Opinión | Tribuna
Ética y estética
Parece que en esta vida todo tiene mayor o menor importancia dependiendo de la cantidad. Que el volumen es más valioso que la esencia, las apariencias que el fondo, los gestos que las acciones. Es una tendencia que, aunque no nueva, se ha vuelto más visible en los tiempos que corren, donde la ética parece andar de vacaciones permanentes y la moral se mide en gramos.
Supongo que tiene mucho que ver con este clima de pérdida de principios que nos rodea. Un tiempo en el que, si enfrentas a algunas personas a decidir entre salvar a su perro o a un niño desconocido, ten por seguro que el perro vivirá feliz unos años más, porque la elección entre lo sentimentalmente cercano y lo éticamente correcto se ha vuelto cada vez más complicada en ciertos sectores de la sociedad. El egoísmo, la comodidad y el «sálvese quien pueda» parecen haber ganado la partida.
Dirán ustedes que qué tiene que ver la cantada con la ética, pero es que, en medio de este maremágnum de noticias sobre la corrupción (¿presunta?) de varios dirigentes del PSOE, ha salido a la luz que, en las primarias de este partido, al menos dos votos fueron fraudulentos a favor de Sánchez. Pero a ver, dicen los fieles: ¡que sólo son dos en una diferencia de 10.000! Así que, para sus entregados feligreses, el fraude no es tan malo porque, total, es una cantidad ínfima. Sospecho que en realidad sólo les parece malo (al igual que el resto de porquería que ha visto la luz) porque les han pillado, no porque de verdad vean indecentes ciertas prácticas.
Y es que la ética, cuando se mide en cantidades, pierde su esencia. Si robar cien euros no es lo mismo que robar un millón, entonces la delimitación de lo correcto e incorrecto se convierte en una cuestión de contabilidad, no de principios.
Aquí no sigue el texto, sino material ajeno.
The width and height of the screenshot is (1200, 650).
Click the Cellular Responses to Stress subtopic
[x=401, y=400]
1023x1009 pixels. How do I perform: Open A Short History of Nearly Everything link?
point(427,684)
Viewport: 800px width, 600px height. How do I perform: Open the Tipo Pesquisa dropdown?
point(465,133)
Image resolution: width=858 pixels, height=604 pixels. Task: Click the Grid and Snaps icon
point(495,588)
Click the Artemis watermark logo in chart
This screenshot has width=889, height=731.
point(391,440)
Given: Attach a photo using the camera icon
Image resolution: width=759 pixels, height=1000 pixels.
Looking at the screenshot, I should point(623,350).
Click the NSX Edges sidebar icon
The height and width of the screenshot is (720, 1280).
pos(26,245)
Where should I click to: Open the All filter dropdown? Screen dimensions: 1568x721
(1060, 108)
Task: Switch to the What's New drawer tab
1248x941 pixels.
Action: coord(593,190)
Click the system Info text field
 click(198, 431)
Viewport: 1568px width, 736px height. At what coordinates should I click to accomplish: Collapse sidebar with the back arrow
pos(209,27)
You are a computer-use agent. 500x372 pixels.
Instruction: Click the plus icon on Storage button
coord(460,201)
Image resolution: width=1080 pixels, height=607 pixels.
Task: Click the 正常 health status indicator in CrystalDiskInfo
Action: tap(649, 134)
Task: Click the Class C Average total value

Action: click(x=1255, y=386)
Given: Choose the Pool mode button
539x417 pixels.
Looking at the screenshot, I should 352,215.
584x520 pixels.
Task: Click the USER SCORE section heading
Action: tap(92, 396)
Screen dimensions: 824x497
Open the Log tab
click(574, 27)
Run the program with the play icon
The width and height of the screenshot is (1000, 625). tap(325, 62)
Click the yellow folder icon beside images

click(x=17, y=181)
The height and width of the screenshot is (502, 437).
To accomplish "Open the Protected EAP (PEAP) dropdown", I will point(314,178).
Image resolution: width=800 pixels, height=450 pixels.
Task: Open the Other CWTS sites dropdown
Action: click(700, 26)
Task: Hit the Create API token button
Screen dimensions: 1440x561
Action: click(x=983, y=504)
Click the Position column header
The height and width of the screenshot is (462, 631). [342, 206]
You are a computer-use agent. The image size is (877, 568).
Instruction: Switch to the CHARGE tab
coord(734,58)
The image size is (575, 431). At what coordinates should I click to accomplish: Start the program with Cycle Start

Por eso lo grave no es que sean dos votos, sino que alguien haya considerado aceptable manipular el proceso: es el gesto, el mensaje, la puerta que se abre y que, una vez abierta, difícilmente se cierra.
Esos dos votos y admitir que apenas son nada, es la punta del iceberg de un problema mucho mayor: la normalización de la falta de ética en la vida pública. Cuando los ciudadanos ven que sus líderes hacen trampas, aunque sea en pequeñas dosis, pierden la confianza en el sistema. Y cuando la confianza se pierde, la democracia se debilita.
Así que el debate no debería centrarse en si dos votos son relevantes o no, sino en por qué, en pleno siglo XXI, seguimos midiendo la gravedad de los actos por el número de veces que se repiten, y no por el daño que causan a la sociedad.
La ética no es negociable. Porque, si no, llegaremos a un punto en el que lo importante no es hacer las cosas bien, sino que parezcan bien. Y eso, queridos lectores, es el principio del fin, porque en un país democrático cada voto cuenta, cada gesto importa y cada acción tiene consecuencias. O deberían. No lo olviden.